| WRITTEN PROBLEM |
Copy the following data line by line, changing no character.
==== ENTRIES SHOWN
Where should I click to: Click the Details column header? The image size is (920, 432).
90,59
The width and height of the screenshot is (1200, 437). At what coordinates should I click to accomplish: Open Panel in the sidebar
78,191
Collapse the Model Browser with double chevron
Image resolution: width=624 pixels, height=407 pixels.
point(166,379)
========
| WRITTEN ANSWER |
Where should I click to: Click the Details column header? The image size is (920, 432).
90,59
The width and height of the screenshot is (1200, 437). At what coordinates should I click to accomplish: Open Panel in the sidebar
78,191
Collapse the Model Browser with double chevron
Image resolution: width=624 pixels, height=407 pixels.
point(166,379)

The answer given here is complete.